14 Jan The power of social media in shaping corporate behaviour
As one of the most respected and valuable brands in the world, Lego owes a lot to the way it jealously guards its brand and the steps it takes to protect it.
Enter Ai Weiwei, the Chinese dissident artist, who has faced off with Lego in what became a social media storm. Public outrage over an initial refusal by Lego to provide Weiwei with a bulk order of bricks has now led to the company changing its policy on bulk orders and political involvement.
Ai Weiwei is the subject of the Andy Warhol/Ai Weiwei exhibition, currently on show at at the National Gallery of Victoria. As part of that exhibition, Weiwei planned to create a large scale work on the theme of free speech using Lego.

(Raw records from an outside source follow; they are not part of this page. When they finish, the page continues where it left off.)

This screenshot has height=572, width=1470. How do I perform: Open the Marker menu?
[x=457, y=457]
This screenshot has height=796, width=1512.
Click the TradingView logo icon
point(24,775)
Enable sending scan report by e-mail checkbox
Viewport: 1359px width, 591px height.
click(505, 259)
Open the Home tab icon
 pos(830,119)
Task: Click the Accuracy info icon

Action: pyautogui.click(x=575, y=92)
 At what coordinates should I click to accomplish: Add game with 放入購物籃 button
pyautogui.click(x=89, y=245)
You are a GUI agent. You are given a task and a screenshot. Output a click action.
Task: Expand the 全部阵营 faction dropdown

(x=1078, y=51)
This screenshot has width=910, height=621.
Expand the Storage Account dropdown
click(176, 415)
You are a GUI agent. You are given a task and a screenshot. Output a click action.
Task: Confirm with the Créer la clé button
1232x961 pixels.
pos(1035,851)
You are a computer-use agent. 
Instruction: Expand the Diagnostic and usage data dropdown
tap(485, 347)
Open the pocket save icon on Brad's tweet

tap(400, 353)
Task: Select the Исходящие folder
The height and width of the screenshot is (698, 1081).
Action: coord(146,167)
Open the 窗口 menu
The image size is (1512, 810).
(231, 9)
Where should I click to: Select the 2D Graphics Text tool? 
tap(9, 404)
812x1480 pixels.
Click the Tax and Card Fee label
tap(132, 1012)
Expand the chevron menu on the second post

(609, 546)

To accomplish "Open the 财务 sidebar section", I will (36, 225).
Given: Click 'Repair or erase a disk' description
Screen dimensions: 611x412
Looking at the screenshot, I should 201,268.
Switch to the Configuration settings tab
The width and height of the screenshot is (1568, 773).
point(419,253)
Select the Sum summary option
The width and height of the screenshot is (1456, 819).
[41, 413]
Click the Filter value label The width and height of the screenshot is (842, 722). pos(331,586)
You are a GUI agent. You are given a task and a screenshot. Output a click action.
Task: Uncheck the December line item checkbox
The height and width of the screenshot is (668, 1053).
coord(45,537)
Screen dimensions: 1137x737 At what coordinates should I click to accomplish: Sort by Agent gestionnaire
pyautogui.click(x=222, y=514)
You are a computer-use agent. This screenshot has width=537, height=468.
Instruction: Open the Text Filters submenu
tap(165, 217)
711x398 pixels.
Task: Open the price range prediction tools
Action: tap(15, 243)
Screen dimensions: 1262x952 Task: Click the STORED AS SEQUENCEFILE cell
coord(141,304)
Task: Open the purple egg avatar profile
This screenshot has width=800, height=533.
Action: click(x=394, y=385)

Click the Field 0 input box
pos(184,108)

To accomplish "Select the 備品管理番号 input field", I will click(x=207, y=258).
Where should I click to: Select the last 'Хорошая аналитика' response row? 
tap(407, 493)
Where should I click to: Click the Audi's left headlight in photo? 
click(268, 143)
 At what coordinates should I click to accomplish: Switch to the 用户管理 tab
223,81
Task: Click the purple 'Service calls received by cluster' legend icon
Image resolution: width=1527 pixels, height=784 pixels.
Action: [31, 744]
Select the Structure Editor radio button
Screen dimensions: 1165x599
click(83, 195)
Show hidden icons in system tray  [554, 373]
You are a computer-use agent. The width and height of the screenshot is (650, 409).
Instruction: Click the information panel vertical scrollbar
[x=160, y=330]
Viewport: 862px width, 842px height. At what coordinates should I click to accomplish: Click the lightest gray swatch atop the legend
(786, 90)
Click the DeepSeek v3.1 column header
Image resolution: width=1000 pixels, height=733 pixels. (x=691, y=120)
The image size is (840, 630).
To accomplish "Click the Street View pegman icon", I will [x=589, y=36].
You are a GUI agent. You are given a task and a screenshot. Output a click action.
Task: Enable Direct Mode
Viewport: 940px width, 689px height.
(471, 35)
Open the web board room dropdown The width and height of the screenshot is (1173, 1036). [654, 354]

Weiwei posted a series of comments on Instagram and Twitter lamenting Lego’s decision not to fulfil his order, and fans soon came to his aid, offering to donate their own bricks. The powerful final piece is now on show. It features the portraits of influential Australians including Australian of the Year and anti-domestic violence campaigner Rose Batty, journalist Peter Greste, Aboriginal rights activist Gary Foley and Wikileaks founder Julian Assange.
While this work was made on the strength of public donations, Lego has now said that it would allow anyone to make a bulk order of bricks – as long as they state that Lego does not endorse the end result.
The U-turn by Lego shows how a backlash of public reaction on social media is heard, and acted on, by the world’s biggest brands. And with a much-loved brand like Lego forced to backtrack on its corporate policy, companies are on notice of the power of social media to determine what’s acceptable corporate behaviour and what isn’t.
Mr Weiwei welcomed the decision, tweeting “nice move” and #freedomofexpression.